Literary classic “Sense and Sensibility” finds new life in script written by Iowa State alumna

Erica Walling as Marianne Dashwood (left) and Olivia Griffith as Elinor Dashwood (right) perform during the play rehearsal for Sense and Sensibility on Feb. 20. Sense and Sensibility is a play filled with humor and emotional depth as the story follows sisters Elinor and Marianne who must learn to overcome societal pressures In order to find love and their place in the world. The play will be performed in Fisher Theater on Feb. 22, 23, and Mar. 1, and 2 at 7:30 p.m. and on Feb. 24, and Mar. 3 at 2 p.m.

Averi Baudler

Matters of love and relationships are topics that college students deal with day in and day out.

Though it often seems to a lovesick millennial that no one truly understands what they are going through, “Sense and Sensibility,” a play based off of Jane Austen’s novel, is a classic tale with some modern twists that prove young men and women have been dealing with similar struggles for centuries. 

ISU Theatre’s production of “Sense and Sensibility” opens Friday at Fisher Theater. The play is the story of the Dashwood sisters, Elinor and Marianne, after they are forced out of their homes and into financial and social disarray following the death of their father.
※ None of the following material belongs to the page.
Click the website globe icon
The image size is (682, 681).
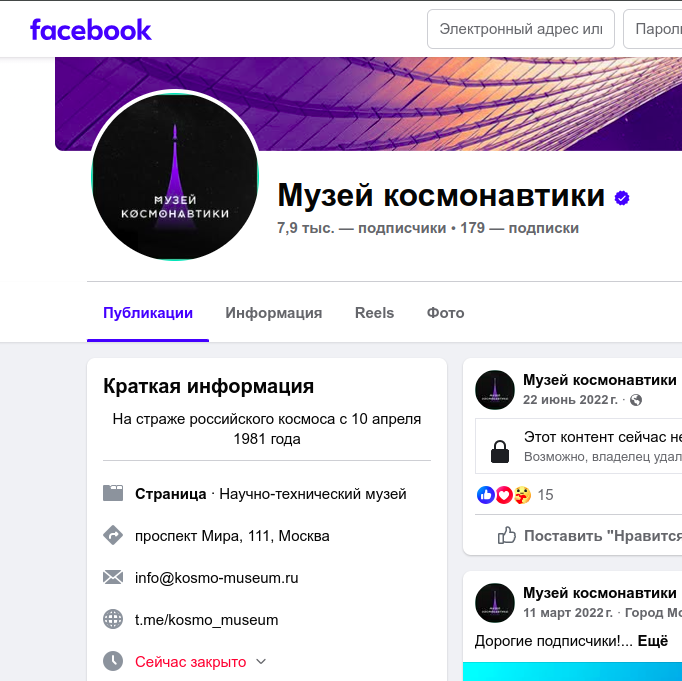(x=113, y=619)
The story follows the sisters as they try to figure out who they are and who they love. 

“It’s about the interplay between the two sisters as they are trying to figure out how to move forward in their lives and find love and find a place of belonging,” said Cason Murphy, director of the show. “So much of their status is determined by their social class and that gets pulled out from underneath them at the beginning of the show, so we watch them deal with that in their own unique ways.”

Erica Walling, a senior in performing arts, plays Marianne Dashwood in the show and, though the play is based off of Jane Austen’s 1811 novel, claims the version of “Sense and Sensibility” that will be shown in Ames remains fresh and relevant to the audiences of today.
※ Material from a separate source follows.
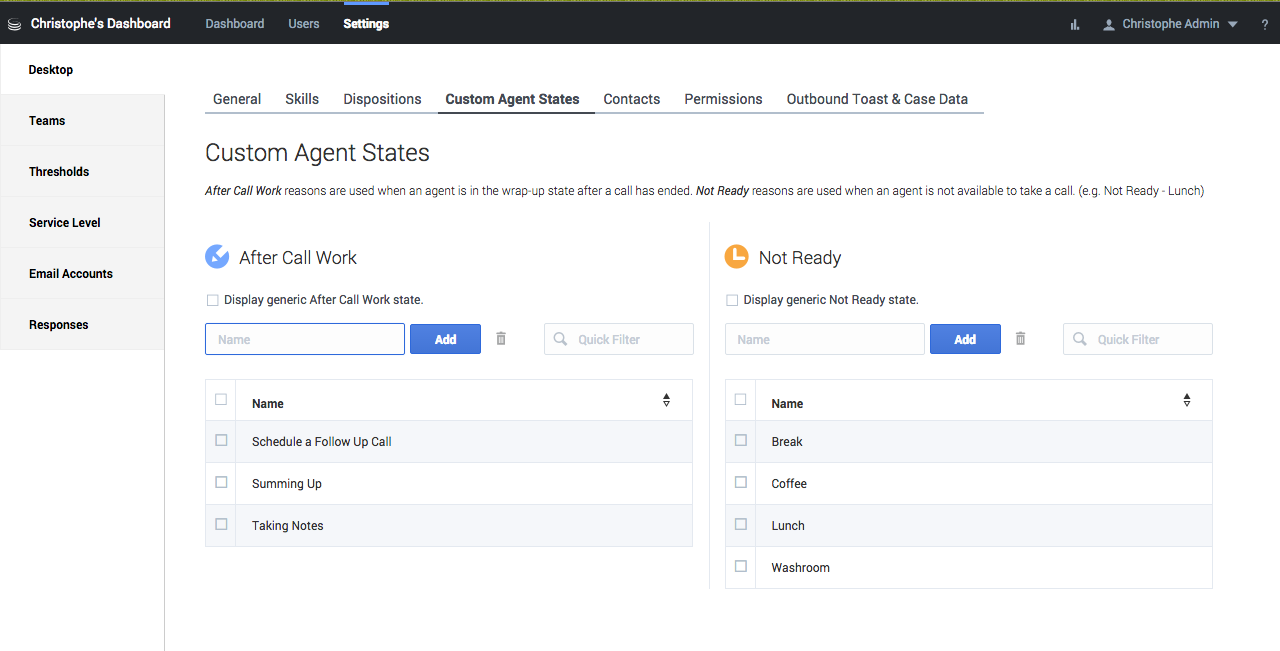1280x651 pixels.
Task: Click the dashboard logo icon
Action: tap(14, 24)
“Although it is set in Regency England, it is so fresh,” Walling said. “Some of the directoral and design choices that have been made bring totally new life to the story. It’s not the stuffy, long-winded tale you think of when someone says ‘play adaptation of novel from the year 1811.’”
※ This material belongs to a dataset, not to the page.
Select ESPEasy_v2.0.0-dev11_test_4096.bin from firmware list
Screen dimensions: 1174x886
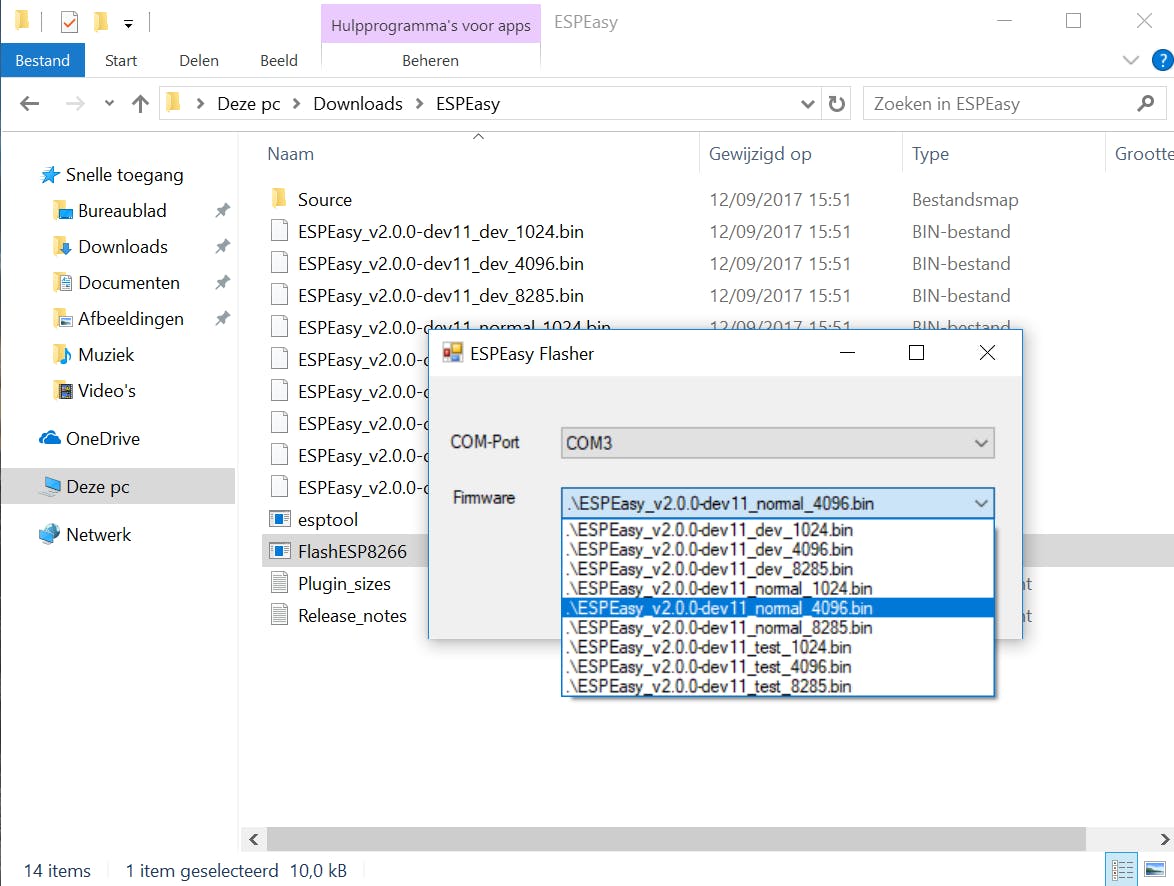[x=708, y=667]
Not only does the adaptation give new life to the classic story, but it was written by Iowa State alumna, Kerry Skram.

Skram, who graduated from Iowa State in 1995, originally debuted the adaptation in 2012 and decided to write an extra ball sequence, including a dance number, specifically for Iowa State once she heard about their interest in her script.

Murphy had spoken with Skram early on in the process of putting on the show and asked if there was anything that Skram felt she wasn’t able to include in her original script due to space or limited resources.

“Originally when the show was staged they didn’t have space for [the dance sequence] … so there wasn’t really a sense of a grand spectacle,” Murphy said. “The sequence allows us to tell a bit of the story without dialogue and instead mainly through dance. It helped us figure out the big trajectory of a couple of the characters.”

In addition to using an adaptation that gives “Sense and Sensibility” more of a modern twist, Murphy decided to take inspiration from modern music to accompany the actors to show despite its age, the central story of the play is not far off from what college students still experience today.

“All of the music we use in the show is popular songs from the last 40 years but done in string quartet style,” Murphy said. “Even though all of the music sounds old the undercurrent is very contemporary.”

Murphy claims this decision stems from how he wants to show audiences “Sense and Sensibility” contains relevant storylines set in the distant past.

I’m also kind of about bridging experiences so how do we take things that we feel like are sort of ‘then’ and bring them into the ‘now,’” Murphy said. “Jane Austen’s work is kind of like that because even though it was written in 1811 there’s still a lot that it has to say about love and finding your place and being true to yourself that I think resonates with college students and audiences today.”

Oliver Stratton, a freshman in open option within the College of LAS, plays Edward Ferrars in the show. He believes “Sense and Sensibility” contains messages that remain prevalent in today’s society while offering audiences a fun and theatrical break from everyday life. 

“There’s a lot of themes that everyone, especially people in our age group, can relate to,” Stratton said. “As we are, as crazy as it sounds, getting to the age of finding a lifelong partner there’s a lot of humor that surrounds that. It’s not a very heavy show … I think that we take the ridiculousness of live theater and use that to our advantage so it really turns out to be a meaningful, sweet, funny production.”

Murphy and the rest of the cast can all agree that above all else, they hope audiences will give this production a chance and believe they may be pleasantly surprised with the show that they see.

“The name Jane Austen brings up an immediate response … there are people who love it and there are people who are like ‘I was forced to read it in 10th grade English,’” Murphy said. “I think that if people are willing to give this production a chance it really could change some hearts and minds.”

“Sense and Sensibility” opens Friday at 7:30 p.m. with additional evening performances on Feb. 23, March 1 and March 2 at 7:30 p.m. Matinee performances will be held on Feb. 24 and March 3 at 2 p.m. All performances are in Fisher Theater in Ames.